CEX reserves fall as PI rebounds from record low
Pi Network founders Nicolas Kokkalis and Chengdiao Fan appeared at a Seoul meetup hosted in collaboration with Sign, presenting updates on smart contract development, protocol upgrades, and AI-powered KYC features aimed at streamlining user onboarding. Despite the announcements, investor sentiment remained weak, with PI crashing to an all-time low of $0.1842 before recovering to close at $0.2860 on Monday.
PiScan data shows a net outflow of 7.96 million PI from CEX reserves over the past 24 hours, aligning with the modest rebound from record lows. This trend suggests that some investors view the sharp decline as a buying opportunity in the mobile-mined cryptocurrency.
Bearish momentum adds to downside risk
At the time of writing, PI trades near $0.2700, marking its third consecutive daily decline. The move invalidates the recent falling channel breakout and shifts focus toward the S2 pivot level at $0.2387.

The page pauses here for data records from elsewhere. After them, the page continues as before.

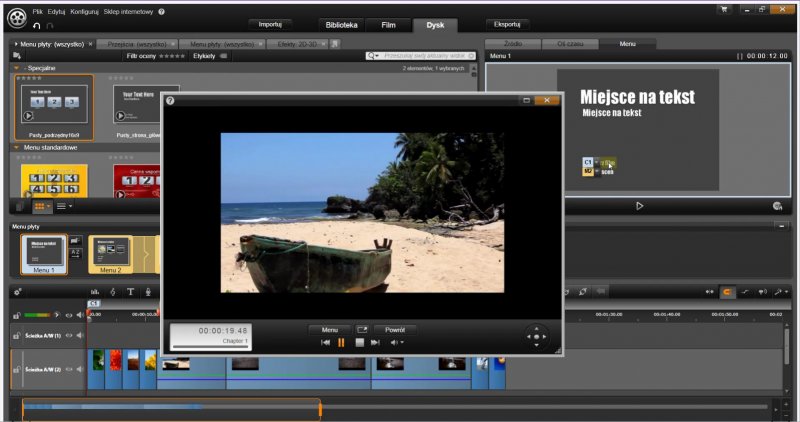The height and width of the screenshot is (422, 800).
Task: Select the title text tool in timeline toolbar
Action: click(x=130, y=292)
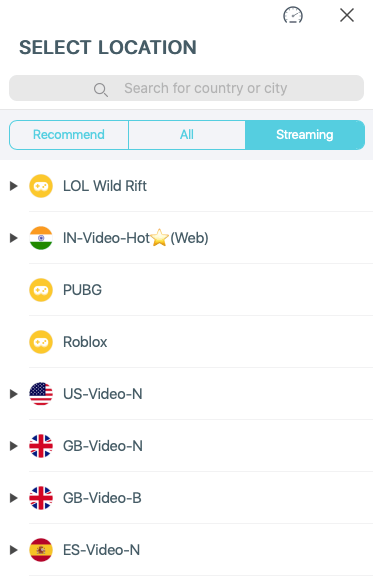Switch to the Recommend tab
373x576 pixels.
69,135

A decisive break below the $0.1842 all-time low would confirm a falling channel breakdown, potentially driving the price toward the S3 pivot level at $0.1555.
Momentum indicators remain bearish. The Relative Strength Index (RSI) has dropped to 25, deep into oversold territory, while the Moving Average Convergence Divergence (MACD) continues to trend lower after crossing beneath its signal line on Sunday, reinforcing downside pressure.
Potential recovery levels
On the upside, a rebound above the S1 pivot level at $0.2996 could open the way for a test of the descending trendline at $0.3220. Beyond that, the central pivot level at $0.2838 may serve as another key resistance zone.